Impact/Focus: Overhead Squat
Warm-up as needed (3 sets x 5 reps) before completing the following workload for Overhead Squat.

Overhead Squat 5-5-5-5-5

Notes: Today’s Overhead Squat training should prioritize movement proficiency and confidence. Climb weight across working sets as able. All performance points considered, if a 5RM is within range then by all means; Get some, freaks.

Post loads to comments.

“Double Tapped”
7:00 AMRAP of
6 x Ring Muscle-ups
12 x Thruster (75/55lbs)
21 x GHD Sit-ups

Rest 2:00, Then…

7:00 AMRAP of
3 x Ring Muscle-ups
6 x Thruster (75/55lbs)
12 x GHD Sit-ups

Notes: Today’s scaling protocol is a little different than usual for Muscle-ups, please read on for details.
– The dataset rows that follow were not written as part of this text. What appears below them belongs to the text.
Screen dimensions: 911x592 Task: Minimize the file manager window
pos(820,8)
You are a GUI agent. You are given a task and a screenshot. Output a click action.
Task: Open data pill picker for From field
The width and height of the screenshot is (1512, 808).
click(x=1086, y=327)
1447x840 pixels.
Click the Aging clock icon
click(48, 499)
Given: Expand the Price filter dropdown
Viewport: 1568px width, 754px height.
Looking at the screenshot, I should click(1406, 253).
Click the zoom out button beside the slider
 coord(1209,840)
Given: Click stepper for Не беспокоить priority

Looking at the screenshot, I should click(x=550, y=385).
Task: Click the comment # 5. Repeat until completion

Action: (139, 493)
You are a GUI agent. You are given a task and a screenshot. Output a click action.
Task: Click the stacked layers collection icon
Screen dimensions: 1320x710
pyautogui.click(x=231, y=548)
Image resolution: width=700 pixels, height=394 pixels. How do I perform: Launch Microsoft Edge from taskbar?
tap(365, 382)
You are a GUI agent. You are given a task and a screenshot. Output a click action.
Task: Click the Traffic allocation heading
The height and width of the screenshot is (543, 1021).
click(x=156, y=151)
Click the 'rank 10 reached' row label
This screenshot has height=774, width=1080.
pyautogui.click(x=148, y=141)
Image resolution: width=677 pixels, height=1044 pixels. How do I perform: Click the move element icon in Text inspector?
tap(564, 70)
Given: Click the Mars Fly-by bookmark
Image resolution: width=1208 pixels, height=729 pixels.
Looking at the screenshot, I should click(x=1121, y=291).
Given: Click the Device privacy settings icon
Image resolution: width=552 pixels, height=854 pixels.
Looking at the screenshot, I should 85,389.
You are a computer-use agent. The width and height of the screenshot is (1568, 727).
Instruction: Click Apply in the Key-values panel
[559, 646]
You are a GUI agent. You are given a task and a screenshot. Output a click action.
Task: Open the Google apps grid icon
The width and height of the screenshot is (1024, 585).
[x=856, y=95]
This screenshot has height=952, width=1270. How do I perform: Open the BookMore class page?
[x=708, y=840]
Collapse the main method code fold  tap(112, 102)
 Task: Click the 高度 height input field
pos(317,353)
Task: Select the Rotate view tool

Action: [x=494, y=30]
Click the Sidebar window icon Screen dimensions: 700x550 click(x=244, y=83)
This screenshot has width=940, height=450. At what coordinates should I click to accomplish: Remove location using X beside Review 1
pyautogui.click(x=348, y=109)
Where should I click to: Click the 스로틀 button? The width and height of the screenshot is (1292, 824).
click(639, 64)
Ring Muscle-ups may be scaled 1:1 as modified/scaled Bar Muscle-ups or for Pull-ups consider the first AMRAP to be 9 reps and the second AMRAP to be 6 reps respectively. A round of the first AMRAP is 39 reps/points, a round of the second AMRAP is 28 points. Score them as a total number of points for each AMRAP.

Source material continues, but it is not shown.